DESTEĞE İHTİYACIMIZ VAR
- Geçtiğimiz yıl Cumhurbaşkanlığı Kültür ve Sanat Büyük Ödülleri kapsamında kendi alanınızda ödül aldınız. Ne ifade ediyor bu ödül sizin için?
29 Ekim Cumhuriyet Bayramı resepsiyonuna katılmıştım, benim için de sürpriz oldu. Sonrasında düşündüğümde bir ödül beklentisi içinde hiç olmadım ama beni başka anlamda mutlu etti. Ülkemizde saz müziği dediğimiz enstrümantal müzik öksüz kalmış, sözlü müzik hep önde gitmiştir. Saz ekibi refakat eden bir konumda kalmıştır. Oysa enstrümanların her biri bütünlük içerisinde başka şeyler anlatır. Bir enstrüman sanatçısının ödüle layık görülmesi, üst makamlarca görülmesi bu farkındalığın oluşması adına değerli bir şey. Ben bütün sazendeler adına bu ödülü aldım diyorum.

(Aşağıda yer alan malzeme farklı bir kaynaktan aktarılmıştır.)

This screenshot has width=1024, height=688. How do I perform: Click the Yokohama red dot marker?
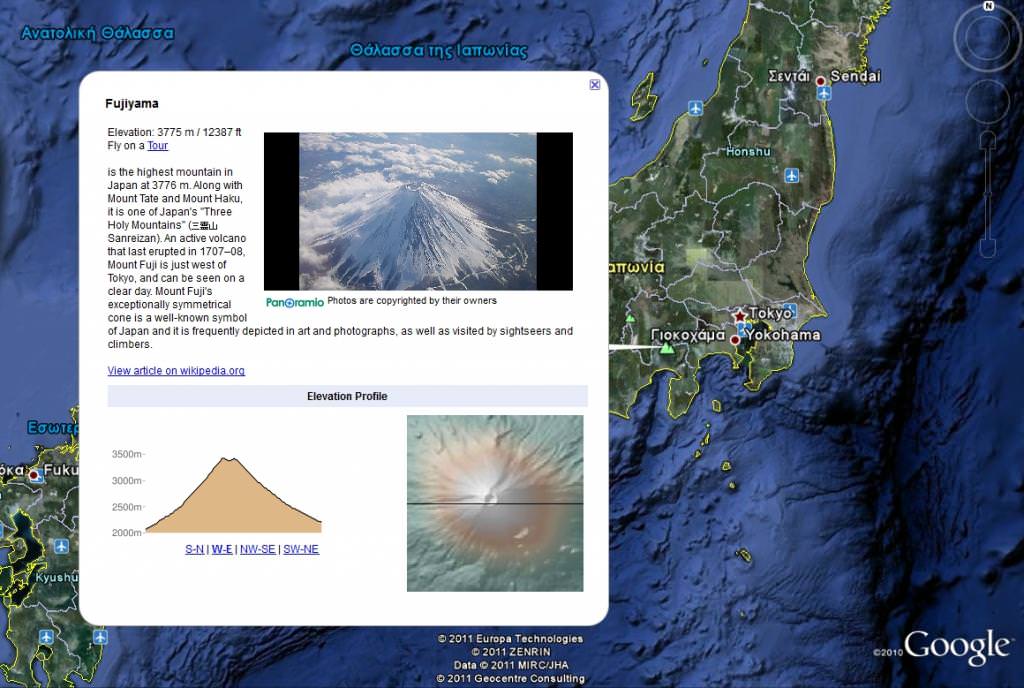(x=735, y=340)
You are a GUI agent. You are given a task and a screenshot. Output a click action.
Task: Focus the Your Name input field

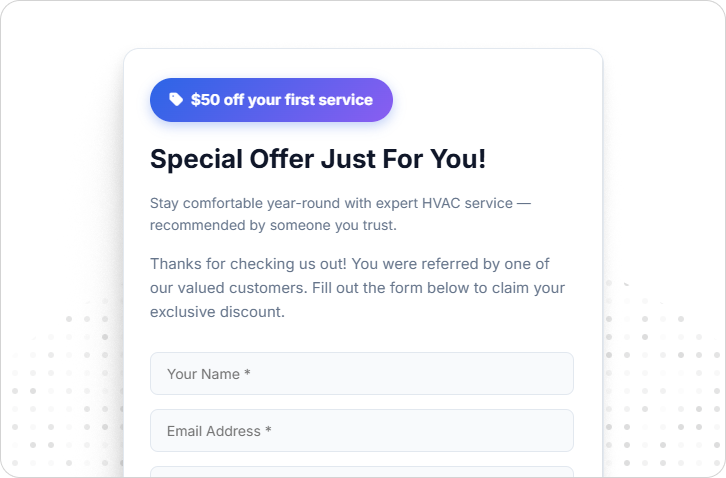361,374
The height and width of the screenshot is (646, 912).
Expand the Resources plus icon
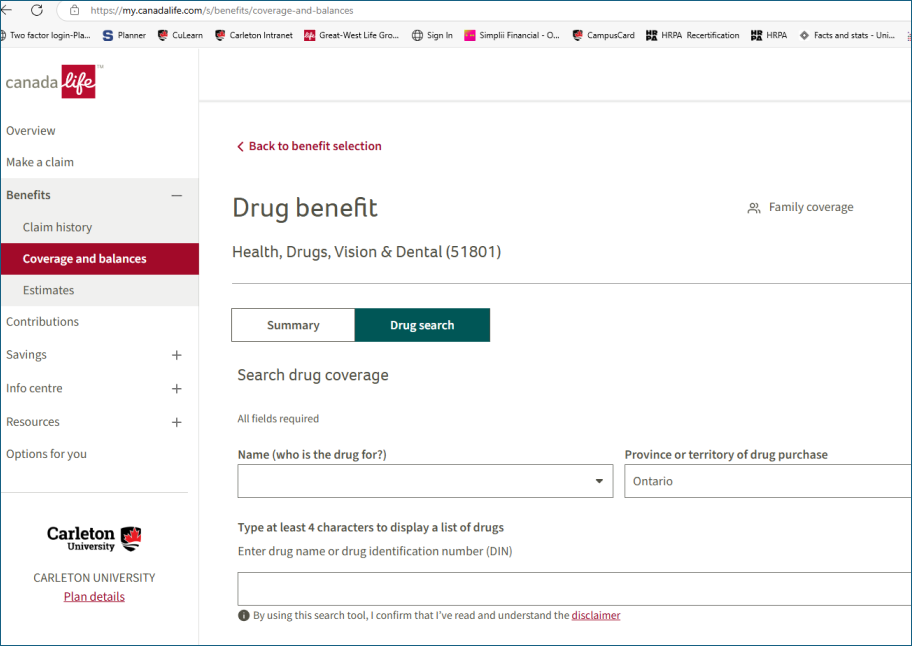coord(177,422)
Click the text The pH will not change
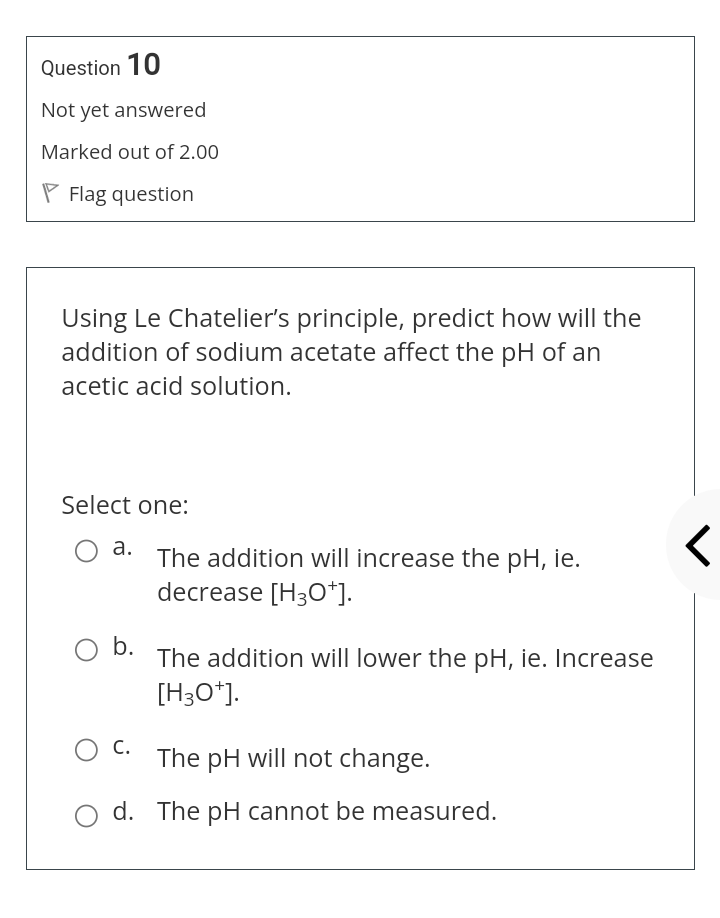Viewport: 720px width, 918px height. click(x=293, y=757)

Bir sanatkar kolay yetişmiyor. İşte o sanatkarın ihtiyaç duyduğu topluma kazanç sağlayabileceği alanda da devletin destek vermesi gerekiyor. İnşallah bu rüzgar destek olarak da devam eder.
‘HAYALLERİMİ DİRİ TUTTUM’
Bireysel olarak baktığımda ise kendi iç sesimi arındırmaya çalıştığım, üretme safhasındayım. Bu zaman kadar ideallerime, hayallerimi süsleyerek, onu diri tutarak ulaştım. Ama en nihayetinde ulaşamayacağınız şey finans gerektiren güce sahip olamamanızdır diyelim. Öyle gıpta ettiğim bazı sanatkârlar vardır, Kitaro da onlardan biridir. Çünkü bakıyorsunuz albüm çalışmasında öyle büyük destek almış ki. Ben de bir kaydımı ormanda yapmayı hayal edebilirim ama hepsi çok güçlü bir prodüksiyon. O gücü alırsanız, yapacaklarınız çok daha farklı bir hale bürünebilir.